#!/bin/sh

# This script's purpose is to launch check_nrpe through stunnel
# in a transparent way
# - Nagios/Shinken launch "check_nrpe_stunnel -H host -c command"
# - this script looks up in a database (-d option) to redirect the
#   call to the local port of the stunnel
#
# This script needs :
# - nrpe daemon on the remote host
# - stunnel in server mode on the remote host
# - stunnel in client mode on the local (nagios/shinken) host
# - a database (cf help message)

# TODO : copy stunnel conf.

# Default options
NAGIOS_CHECKNRPE="/usr/lib/nagios/plugins/check_nrpe"
DATABASE="/etc/nagios/check_nrpe_stunnel.lst"

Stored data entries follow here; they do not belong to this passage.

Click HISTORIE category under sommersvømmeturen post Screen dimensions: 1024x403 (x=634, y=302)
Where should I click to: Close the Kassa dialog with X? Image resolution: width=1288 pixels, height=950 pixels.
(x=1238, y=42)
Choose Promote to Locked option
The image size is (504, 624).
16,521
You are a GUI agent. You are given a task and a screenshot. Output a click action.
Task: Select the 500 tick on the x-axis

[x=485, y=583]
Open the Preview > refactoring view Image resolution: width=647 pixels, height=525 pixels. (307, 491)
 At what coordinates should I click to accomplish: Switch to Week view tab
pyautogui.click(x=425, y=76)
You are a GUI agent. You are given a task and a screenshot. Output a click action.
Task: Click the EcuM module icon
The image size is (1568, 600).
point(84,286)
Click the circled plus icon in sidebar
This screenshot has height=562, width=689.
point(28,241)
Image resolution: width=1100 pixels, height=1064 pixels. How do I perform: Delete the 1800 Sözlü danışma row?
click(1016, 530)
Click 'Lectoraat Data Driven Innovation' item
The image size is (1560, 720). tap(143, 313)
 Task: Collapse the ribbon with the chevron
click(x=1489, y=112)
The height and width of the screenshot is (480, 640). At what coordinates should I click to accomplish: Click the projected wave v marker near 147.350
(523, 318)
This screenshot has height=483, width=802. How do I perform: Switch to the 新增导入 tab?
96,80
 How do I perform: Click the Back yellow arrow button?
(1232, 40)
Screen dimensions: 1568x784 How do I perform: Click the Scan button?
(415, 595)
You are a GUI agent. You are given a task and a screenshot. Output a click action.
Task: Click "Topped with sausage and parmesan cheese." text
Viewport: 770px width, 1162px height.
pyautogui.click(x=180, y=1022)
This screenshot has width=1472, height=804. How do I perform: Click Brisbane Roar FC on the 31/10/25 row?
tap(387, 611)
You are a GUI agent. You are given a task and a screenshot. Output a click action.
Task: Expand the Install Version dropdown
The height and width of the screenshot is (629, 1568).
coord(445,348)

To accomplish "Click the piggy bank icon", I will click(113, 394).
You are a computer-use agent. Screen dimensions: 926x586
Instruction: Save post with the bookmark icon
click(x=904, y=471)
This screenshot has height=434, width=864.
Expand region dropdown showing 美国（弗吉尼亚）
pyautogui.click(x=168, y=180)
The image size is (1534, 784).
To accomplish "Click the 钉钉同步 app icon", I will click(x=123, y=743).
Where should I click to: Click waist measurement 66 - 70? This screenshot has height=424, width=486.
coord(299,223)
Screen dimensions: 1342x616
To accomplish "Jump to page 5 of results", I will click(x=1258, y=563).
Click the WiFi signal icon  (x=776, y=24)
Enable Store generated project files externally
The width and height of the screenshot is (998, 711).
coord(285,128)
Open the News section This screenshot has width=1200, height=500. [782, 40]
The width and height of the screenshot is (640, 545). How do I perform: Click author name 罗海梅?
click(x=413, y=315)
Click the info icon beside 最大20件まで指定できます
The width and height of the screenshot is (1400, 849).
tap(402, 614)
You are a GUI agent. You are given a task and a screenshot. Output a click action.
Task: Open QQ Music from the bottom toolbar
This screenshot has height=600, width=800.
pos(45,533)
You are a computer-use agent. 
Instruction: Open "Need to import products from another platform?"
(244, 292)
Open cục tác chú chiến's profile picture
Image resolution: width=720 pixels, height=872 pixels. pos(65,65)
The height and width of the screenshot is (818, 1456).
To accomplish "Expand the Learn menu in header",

# Par défaut, on arrête le script à la première erreur non "catchée"
set -e

PROGPATH=$( echo $0 | sed -e 's,[\\/][^\\/][^\\/]*$,,' )
REVISION="0.1"

. $PROGPATH/utils.sh

# Fonctions
# affiche le message d'aide
usage() {
cat <<EOF
  $0 -d <database> -C <check_nrpe path> -H <host> -c <command> ... (cf. check_nrpe_options)
  $0 -h

	-h :       ce message d'aide

Database is a text file with two fields, separated by tabulation. The first
is the local port for stunnel to join the host in the second field.
Example :
5678	bdd.localdomain
5679	proxmox.localdomain
5680	backup.localdomain

(for examples of how to setup stunnel, cf. comments in this script)

Default options :
	Database : $DATABASE
	check_nrpe path : $NAGIOS_CHECKNRPE
EOF
}


# Début du code
# gestion des options de lancement
while getopts d:H:c:C:nut:a: f; do
	case $f in
		'a')
			NAGIOS_ARGLIST="$OPTARG"
			;;

		'c')
			NAGIOS_COMMAND="$OPTARG"
			;;

		'C')
			NAGIOS_CHECKNRPE="$OPTARG"
			;;

		'd')
			DATABASE="$OPTARG"
			;;

		'H')
			NAGIOS_HOST="$OPTARG"
			;;

		'n')
			NAGIOS_NOSSL="1"
			;;

		't')
			NAGIOS_TIMEOUT="$OPTARG"
			;;
		'u')
			NAGIOS_SOCKET_NONCRITICALTIMEOUT="1"
			;;

		'h')
			usage
			exit 0
			;;

		\?)
			usage >&2
			exit 1
			;;
	esac
done
#(code inutile, mais que je garde parce qu'on ne sait jamais)
#shift $( expr $OPTIND - 1 )
#DATA="$1"

# Petite vérif.
if [ ! -f "$DATABASE" ]; then
	echo "UNKNOWN: no check_nrpe_stunnel database found."
	exit $STATE_UNKNOWN
fi
if [ ! -f "$NAGIOS_CHECKNRPE" ]; then
	echo "UNKNOWN: check_nrpe_stunnel could not find check_nrpe (-C flag)."
	exit $STATE_UNKNOWN
fi

# Lookup for host in database
STUNNEL_PORT="$( grep -w "^$NAGIOS_HOST" "$DATABASE" | head -n 1 | cut -f 2 )"

if [ -z "$STUNNEL_PORT" ]; then
	echo "UNKNOWN: Host not found in check_nrpe_stunnel database."
	exit $STATE_UNKNOWN
fi

$NAGIOS_CHECKNRPE -H localhost -p $STUNNEL_PORT \
	$( test -n "$NAGIOS_SOCKET_NONCRITICALTIMEOUT" && printf "%s" "-u" ) \
	$( test -n "$NAGIOS_NOSSL" && printf "%s" "-n" ) \
	$( test -n "$NAGIOS_TIMEOUT" && printf "%s %d" "-t" "$NAGIOS_TIMEOUT" ) \
	$( test -n "$NAGIOS_COMMAND" && printf "%s %s" "-c" "$NAGIOS_COMMAND" ) \
	$( test -n "$NAGIOS_ARGLIST" && printf "%s %s" "-a" "$NAGIOS_ARGLIST" )